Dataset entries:

== Segment start ==

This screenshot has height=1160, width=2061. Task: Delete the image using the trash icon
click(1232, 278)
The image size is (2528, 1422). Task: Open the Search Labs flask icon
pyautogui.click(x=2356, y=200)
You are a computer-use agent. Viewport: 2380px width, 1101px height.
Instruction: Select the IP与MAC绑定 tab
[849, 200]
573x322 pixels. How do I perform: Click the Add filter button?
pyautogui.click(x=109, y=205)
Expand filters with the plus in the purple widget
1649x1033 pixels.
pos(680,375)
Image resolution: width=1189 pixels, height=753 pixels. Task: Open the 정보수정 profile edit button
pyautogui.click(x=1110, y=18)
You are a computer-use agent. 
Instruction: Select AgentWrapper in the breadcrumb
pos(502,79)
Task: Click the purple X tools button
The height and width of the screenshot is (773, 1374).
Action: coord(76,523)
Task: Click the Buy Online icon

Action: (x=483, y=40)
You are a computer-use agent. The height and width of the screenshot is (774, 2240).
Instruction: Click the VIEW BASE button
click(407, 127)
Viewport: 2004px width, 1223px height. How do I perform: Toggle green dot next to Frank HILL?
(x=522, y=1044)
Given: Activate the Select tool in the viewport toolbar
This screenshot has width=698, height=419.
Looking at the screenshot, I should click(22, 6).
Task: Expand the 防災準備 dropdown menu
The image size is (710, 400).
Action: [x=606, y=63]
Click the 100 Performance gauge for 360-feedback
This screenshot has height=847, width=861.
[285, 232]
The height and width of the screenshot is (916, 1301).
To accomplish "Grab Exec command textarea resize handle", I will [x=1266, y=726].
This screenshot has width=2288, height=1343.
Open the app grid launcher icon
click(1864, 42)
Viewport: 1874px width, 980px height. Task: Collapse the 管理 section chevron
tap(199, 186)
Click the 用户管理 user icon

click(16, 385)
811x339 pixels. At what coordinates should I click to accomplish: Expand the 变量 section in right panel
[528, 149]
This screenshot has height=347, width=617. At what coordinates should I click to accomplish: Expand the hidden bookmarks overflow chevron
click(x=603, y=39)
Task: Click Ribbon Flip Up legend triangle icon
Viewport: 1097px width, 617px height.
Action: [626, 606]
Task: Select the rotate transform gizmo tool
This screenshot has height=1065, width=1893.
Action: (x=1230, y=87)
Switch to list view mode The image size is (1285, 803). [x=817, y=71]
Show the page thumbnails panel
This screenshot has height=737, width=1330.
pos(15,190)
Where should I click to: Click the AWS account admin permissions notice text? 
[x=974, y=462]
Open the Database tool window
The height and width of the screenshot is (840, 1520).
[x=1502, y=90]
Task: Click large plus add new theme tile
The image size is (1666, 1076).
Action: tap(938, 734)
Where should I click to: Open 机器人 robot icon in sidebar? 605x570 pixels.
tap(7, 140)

== Segment end ==

WORK TO BE COMPLETED: Each line from the one with "The image size is (1666, 1076)." through the last line of the records above must be retyped exactly, and no other line may be given.

EXPECTED OUTPUT:
The image size is (1666, 1076).
Action: tap(938, 734)
Where should I click to: Open 机器人 robot icon in sidebar? 605x570 pixels.
tap(7, 140)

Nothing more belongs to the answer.